▽

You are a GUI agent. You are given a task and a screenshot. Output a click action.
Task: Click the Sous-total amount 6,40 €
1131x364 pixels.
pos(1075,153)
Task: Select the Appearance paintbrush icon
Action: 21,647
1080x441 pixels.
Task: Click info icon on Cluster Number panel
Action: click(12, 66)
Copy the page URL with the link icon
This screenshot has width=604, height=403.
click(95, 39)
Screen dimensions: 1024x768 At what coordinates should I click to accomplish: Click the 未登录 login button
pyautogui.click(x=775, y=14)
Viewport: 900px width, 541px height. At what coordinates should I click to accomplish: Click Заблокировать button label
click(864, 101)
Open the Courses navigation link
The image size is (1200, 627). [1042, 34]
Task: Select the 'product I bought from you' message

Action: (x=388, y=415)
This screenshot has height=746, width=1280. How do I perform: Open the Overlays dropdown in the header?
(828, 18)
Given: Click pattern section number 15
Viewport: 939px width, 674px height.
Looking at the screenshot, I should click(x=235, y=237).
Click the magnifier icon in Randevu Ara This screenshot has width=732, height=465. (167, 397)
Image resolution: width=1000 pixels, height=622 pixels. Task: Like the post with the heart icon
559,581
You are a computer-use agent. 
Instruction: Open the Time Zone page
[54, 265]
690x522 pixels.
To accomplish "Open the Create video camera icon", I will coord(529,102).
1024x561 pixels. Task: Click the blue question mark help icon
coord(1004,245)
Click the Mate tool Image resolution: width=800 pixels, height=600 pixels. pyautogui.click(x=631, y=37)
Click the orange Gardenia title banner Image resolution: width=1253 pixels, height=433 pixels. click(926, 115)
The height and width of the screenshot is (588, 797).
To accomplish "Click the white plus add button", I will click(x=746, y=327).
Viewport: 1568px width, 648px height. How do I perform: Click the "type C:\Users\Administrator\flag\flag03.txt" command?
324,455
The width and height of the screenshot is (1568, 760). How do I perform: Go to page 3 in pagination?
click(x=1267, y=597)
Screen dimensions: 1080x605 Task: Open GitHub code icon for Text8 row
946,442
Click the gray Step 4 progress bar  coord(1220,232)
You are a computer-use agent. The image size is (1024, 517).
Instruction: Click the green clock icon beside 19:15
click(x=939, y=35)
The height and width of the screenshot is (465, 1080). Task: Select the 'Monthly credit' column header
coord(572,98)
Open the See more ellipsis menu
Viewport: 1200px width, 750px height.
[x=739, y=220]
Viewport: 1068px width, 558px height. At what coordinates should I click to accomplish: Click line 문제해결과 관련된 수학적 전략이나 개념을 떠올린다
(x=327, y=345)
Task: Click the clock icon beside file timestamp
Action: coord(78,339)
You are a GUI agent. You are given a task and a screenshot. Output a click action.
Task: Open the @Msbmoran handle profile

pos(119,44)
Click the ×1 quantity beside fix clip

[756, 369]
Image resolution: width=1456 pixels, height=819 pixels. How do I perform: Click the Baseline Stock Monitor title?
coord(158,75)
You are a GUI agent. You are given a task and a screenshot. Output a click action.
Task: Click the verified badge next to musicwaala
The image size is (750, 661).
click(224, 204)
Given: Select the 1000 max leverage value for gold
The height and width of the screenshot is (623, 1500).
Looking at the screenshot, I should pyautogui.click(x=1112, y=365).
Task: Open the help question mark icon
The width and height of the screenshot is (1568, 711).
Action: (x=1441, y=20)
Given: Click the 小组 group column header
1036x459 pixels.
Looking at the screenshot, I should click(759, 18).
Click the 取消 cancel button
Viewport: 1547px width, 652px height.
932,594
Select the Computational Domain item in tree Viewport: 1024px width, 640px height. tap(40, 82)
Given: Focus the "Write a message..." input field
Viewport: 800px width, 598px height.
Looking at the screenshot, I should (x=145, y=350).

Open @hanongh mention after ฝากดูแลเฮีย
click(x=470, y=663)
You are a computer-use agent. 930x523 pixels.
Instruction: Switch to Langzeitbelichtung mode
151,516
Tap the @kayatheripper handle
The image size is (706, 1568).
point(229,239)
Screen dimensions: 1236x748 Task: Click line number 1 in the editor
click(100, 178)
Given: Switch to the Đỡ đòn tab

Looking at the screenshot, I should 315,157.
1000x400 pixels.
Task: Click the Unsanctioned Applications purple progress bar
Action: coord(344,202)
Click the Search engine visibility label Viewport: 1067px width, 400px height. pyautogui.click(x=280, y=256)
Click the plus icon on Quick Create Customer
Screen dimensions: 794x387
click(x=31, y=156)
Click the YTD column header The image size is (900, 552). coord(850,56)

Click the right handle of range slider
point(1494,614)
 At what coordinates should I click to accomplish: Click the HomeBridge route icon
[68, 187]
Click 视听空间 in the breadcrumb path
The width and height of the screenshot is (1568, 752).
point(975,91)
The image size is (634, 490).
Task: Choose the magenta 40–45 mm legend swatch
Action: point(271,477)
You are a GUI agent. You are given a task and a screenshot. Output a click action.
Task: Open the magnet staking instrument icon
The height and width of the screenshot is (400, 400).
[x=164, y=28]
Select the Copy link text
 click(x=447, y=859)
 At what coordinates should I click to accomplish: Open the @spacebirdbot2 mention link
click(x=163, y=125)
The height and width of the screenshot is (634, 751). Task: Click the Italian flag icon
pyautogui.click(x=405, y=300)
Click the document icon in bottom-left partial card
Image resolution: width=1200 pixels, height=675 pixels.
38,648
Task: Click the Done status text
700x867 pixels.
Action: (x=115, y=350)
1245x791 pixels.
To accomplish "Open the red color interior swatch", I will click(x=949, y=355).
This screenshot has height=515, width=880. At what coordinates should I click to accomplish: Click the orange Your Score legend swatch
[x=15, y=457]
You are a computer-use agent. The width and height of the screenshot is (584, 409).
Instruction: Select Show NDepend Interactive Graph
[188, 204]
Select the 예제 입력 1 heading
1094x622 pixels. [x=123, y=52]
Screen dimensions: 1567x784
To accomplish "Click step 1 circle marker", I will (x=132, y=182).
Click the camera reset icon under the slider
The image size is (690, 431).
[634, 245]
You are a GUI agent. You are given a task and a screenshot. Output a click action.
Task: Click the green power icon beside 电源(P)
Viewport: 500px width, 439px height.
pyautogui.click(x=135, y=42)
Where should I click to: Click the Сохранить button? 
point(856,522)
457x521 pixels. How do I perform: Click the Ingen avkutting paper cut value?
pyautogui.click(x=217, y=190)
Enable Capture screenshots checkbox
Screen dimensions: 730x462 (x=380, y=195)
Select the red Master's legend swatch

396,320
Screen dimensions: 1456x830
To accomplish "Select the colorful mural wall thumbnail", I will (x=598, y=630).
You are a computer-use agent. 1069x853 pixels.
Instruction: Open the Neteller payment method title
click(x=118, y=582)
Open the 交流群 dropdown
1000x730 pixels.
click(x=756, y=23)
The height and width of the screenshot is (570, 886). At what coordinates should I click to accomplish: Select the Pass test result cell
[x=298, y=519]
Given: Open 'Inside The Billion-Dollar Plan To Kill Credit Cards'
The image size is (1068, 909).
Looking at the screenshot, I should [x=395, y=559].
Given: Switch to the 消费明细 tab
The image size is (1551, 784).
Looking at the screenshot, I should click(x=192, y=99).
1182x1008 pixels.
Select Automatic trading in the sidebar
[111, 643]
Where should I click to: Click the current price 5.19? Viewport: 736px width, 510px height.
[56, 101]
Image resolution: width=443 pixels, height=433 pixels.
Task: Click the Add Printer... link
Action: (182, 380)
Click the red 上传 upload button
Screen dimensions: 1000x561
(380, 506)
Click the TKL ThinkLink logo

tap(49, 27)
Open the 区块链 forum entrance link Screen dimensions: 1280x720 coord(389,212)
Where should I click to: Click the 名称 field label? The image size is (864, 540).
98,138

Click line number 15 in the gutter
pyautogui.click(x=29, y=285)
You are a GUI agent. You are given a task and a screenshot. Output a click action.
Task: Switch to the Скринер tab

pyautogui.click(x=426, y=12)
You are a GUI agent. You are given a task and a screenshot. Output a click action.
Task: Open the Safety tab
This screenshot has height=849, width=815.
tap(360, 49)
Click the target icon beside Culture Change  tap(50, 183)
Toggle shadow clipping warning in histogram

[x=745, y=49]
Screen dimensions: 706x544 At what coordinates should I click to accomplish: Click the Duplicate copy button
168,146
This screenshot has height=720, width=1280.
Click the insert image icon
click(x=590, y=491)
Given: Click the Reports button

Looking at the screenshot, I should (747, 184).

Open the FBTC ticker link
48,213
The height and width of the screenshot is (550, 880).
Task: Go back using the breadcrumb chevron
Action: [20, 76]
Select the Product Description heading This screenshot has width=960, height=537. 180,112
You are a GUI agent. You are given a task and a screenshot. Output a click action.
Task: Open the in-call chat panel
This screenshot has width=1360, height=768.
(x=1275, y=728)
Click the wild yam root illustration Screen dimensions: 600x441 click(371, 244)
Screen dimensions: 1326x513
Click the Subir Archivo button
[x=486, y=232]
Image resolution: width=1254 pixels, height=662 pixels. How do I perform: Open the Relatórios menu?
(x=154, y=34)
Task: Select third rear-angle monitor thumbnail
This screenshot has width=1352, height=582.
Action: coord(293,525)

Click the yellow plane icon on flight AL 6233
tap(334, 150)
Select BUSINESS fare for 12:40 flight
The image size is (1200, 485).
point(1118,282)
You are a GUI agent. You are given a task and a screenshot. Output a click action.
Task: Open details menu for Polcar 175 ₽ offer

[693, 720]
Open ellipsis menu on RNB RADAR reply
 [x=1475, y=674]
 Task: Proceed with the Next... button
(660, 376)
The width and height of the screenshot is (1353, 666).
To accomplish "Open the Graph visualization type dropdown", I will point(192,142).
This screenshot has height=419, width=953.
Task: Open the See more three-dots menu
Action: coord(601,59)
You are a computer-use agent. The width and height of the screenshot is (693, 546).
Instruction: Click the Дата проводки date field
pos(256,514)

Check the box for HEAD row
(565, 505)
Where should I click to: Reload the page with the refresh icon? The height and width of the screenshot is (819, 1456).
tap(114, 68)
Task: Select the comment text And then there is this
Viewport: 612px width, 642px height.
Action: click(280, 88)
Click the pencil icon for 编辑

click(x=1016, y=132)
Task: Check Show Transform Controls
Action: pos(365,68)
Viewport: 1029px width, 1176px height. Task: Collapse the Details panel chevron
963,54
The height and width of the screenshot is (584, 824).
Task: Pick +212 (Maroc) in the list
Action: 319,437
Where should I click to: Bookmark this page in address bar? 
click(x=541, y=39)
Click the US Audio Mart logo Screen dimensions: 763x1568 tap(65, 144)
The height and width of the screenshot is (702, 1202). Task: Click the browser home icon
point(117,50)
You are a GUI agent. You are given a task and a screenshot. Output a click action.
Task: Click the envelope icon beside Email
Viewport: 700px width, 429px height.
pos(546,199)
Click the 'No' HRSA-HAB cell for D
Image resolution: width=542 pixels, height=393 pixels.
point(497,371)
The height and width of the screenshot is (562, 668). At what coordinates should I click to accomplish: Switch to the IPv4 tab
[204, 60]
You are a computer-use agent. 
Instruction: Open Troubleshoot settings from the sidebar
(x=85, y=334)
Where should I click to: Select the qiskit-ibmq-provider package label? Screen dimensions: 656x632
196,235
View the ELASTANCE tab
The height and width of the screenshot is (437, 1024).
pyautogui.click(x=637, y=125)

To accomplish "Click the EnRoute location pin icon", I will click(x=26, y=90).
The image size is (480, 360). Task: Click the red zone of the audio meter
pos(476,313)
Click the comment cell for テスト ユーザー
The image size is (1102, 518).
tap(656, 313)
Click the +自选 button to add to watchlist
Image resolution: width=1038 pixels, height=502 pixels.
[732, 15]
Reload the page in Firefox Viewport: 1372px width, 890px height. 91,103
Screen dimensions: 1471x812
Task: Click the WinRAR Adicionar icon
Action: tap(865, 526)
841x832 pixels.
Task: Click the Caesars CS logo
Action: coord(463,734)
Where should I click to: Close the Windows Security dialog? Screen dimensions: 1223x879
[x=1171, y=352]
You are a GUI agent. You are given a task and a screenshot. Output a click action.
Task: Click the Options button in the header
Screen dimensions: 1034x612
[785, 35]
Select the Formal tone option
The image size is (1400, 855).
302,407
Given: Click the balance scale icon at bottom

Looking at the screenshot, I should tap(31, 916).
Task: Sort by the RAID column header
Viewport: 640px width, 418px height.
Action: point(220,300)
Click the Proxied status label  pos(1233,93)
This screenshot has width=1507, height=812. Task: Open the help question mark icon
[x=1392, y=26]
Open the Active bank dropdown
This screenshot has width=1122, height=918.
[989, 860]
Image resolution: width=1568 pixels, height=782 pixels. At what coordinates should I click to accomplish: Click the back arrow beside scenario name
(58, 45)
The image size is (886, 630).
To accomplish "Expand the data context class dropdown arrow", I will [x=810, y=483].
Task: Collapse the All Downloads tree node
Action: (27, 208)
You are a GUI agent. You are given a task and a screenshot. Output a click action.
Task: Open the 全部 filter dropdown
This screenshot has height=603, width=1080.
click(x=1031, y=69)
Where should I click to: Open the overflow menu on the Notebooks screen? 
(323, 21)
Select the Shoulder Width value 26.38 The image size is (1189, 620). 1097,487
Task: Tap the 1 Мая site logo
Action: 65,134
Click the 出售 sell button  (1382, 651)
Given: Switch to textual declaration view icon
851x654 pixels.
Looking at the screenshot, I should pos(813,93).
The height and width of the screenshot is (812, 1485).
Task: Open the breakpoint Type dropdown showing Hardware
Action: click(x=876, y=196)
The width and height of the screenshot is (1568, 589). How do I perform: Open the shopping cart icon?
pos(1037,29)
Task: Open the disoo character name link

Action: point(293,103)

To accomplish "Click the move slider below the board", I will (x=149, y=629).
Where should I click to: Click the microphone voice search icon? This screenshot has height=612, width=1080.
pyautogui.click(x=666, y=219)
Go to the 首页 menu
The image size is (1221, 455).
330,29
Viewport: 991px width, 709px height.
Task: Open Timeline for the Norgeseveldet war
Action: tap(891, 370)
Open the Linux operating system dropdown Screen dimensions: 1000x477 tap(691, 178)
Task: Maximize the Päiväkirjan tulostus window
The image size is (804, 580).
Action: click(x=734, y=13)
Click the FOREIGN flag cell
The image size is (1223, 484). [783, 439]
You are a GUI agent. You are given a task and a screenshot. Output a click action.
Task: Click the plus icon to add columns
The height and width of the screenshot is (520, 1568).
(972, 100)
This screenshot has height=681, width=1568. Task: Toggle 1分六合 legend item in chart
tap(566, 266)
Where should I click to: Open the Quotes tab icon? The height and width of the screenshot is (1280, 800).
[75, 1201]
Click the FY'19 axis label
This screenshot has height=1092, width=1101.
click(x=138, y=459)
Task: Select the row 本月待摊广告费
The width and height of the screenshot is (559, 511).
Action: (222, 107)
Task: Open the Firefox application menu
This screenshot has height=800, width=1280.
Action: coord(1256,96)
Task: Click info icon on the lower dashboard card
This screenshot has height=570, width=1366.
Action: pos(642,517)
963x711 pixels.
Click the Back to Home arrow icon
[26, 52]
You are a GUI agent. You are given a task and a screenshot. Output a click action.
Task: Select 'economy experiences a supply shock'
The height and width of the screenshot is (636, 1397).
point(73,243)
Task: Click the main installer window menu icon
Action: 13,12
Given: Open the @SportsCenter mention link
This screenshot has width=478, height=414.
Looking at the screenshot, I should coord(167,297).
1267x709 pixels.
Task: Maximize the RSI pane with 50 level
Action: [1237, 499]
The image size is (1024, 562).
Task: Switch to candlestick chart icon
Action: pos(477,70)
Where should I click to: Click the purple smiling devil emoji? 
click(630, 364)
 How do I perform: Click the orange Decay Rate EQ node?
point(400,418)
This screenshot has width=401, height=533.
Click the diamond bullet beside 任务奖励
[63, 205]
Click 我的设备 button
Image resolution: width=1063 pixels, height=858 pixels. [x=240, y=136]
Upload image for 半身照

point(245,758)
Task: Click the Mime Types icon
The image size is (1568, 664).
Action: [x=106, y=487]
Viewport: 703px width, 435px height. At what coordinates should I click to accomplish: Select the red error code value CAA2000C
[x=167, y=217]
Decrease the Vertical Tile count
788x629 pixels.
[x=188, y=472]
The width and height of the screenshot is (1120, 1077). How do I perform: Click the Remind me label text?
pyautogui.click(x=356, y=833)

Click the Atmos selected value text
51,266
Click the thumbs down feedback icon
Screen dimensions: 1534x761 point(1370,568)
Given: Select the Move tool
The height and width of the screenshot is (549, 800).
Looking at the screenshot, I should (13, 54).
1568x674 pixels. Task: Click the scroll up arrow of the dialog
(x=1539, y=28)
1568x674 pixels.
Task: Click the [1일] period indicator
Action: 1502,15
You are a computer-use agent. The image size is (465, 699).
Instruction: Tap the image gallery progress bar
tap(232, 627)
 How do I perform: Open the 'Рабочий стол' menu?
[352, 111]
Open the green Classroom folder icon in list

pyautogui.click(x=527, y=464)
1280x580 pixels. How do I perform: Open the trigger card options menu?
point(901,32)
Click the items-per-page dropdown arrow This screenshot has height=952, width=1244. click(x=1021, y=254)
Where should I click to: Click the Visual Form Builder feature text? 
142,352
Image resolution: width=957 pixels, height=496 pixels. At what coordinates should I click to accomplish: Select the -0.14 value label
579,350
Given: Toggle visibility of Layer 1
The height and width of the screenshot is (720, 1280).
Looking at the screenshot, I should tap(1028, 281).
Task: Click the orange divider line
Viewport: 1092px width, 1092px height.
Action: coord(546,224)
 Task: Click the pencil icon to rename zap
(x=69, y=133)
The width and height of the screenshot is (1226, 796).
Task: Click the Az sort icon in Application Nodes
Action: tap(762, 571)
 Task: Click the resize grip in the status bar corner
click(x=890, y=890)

△

-- Requirement --
Tally the lines of the listing that include "Create". Reply with nothing but the count.

-- Final answer --
2